→ **TASK BRIEF**
Render each nonblank line of the material below as a row in a Markdown table with the columns Row and Line, numbering the rows in order. Leave the pictures out.

→ **RECORDED DATA**
##########

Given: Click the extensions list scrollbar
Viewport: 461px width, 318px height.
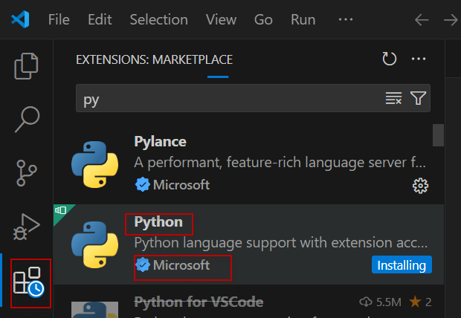Looking at the screenshot, I should coord(438,134).
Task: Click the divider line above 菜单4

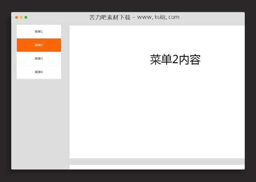Action: 39,65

##########

→ **EXERCISE OUTPUT**
| Row | Line |
|---|---|
| 1 | Given: Click the extensions list scrollbar |
| 2 | Viewport: 461px width, 318px height. |
| 3 | Looking at the screenshot, I should coord(438,134). |
| 4 | Task: Click the divider line above 菜单4 |
| 5 | Action: 39,65 |